Human indoctrination starts almost before children can talk. Easily a third, maybe two thirds, of what they learn is pure social fiction and religion — human morality, for example, is a complex network of non-verifiable fictions taught by rote and reinforcement conditioning, not reason.
We do not now have, nor have we ever had, a rational society or universal, empirically supported worldview. We are working towards one, perhaps, but it is hard work. We haven’t even managed to dump scriptural mythology and theology, in spite of the fact that there is far less evidence supporting either one than that supporting either side in the climate debate. Note how careful you were in your examples above not to “offend” religious persons — why is it that you have to be careful not to offend when you point out that their beliefs are almost certainly false? We spend so very much time on this blog addressing the “religion” of CAGW, but so very little discussing real religion that is so very much worse.
I’m just sayin’… we’re a long ways away from rational, as a society. If we were rational, we might do something like actually plan for our energy future instead of relying on some sort of random meandering into the future, driven by the uncertain winds of greed and scarcity. If we did that, we might find that some of the measures being proposed to deal with the imaginary threat of CAGW are things that we might support anyway, for very good reasons that have nothing to do with a threat real or imagined from CO_2.
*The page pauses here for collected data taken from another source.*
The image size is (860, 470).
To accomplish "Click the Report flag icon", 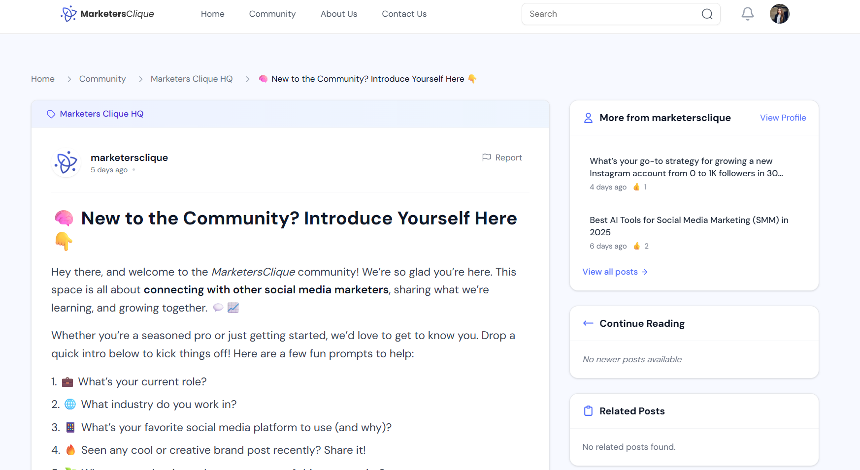I will tap(486, 157).
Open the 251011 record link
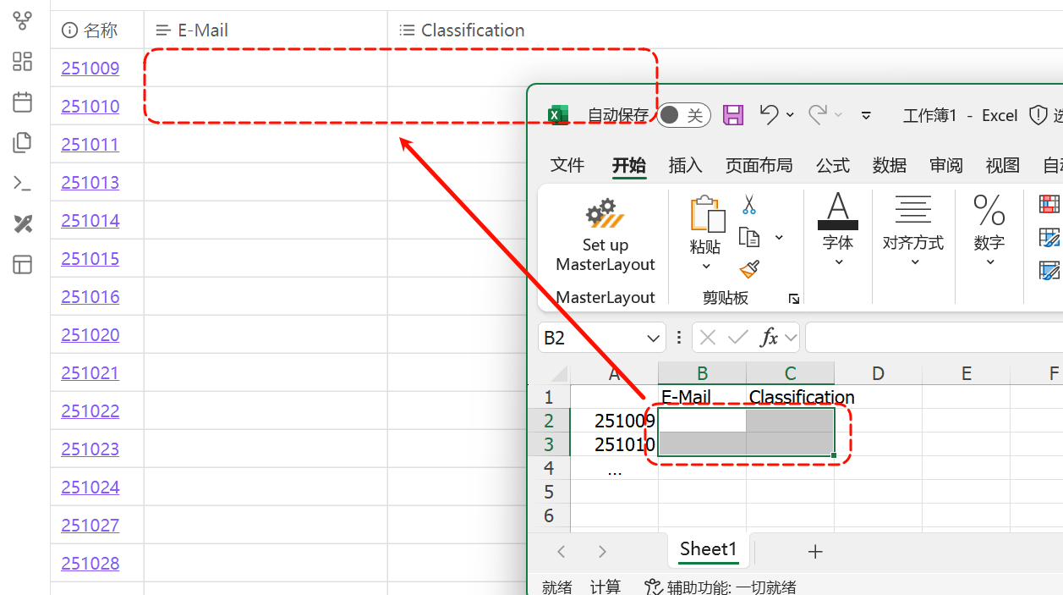 click(90, 145)
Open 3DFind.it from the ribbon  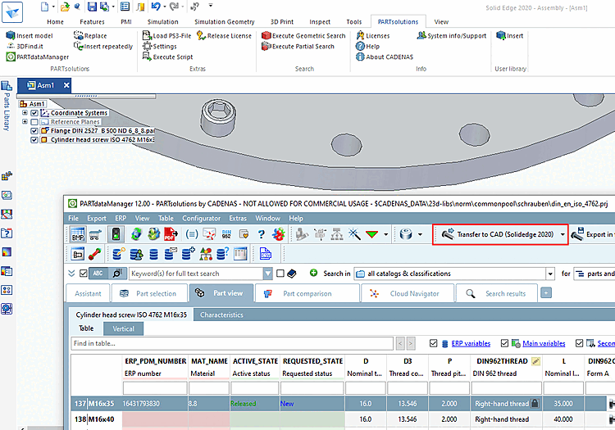click(x=10, y=47)
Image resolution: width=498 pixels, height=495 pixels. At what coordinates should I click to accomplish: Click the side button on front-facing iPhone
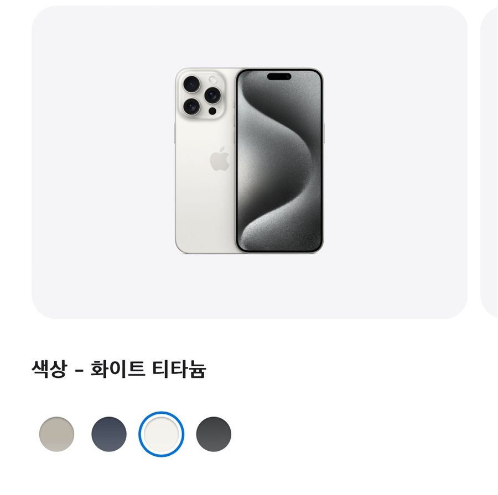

One of the things I like least about the entire CAGW controversy is the way a perfectly reasonable question and field of scientific endeavor has been suborned to accomplish a narrow political goal that in the end has nothing to do with the question itself. We refuse steadfastly to actually plan for a global future and take rational action to accomplish our vision, preferring instead to follow our noses through the chaos of conflicting interests in the hope that they will lead us somewhere we want to go in the end.
I doubt it.
rgb
Latimer Alder says: March 18, 2012 at 4:02 am
Withdraw not a single word, mon brave. Stick to your guns. That you annoy the religious and teh green alike is no surprise. For you actually puncture their self-regard in exactly the same way.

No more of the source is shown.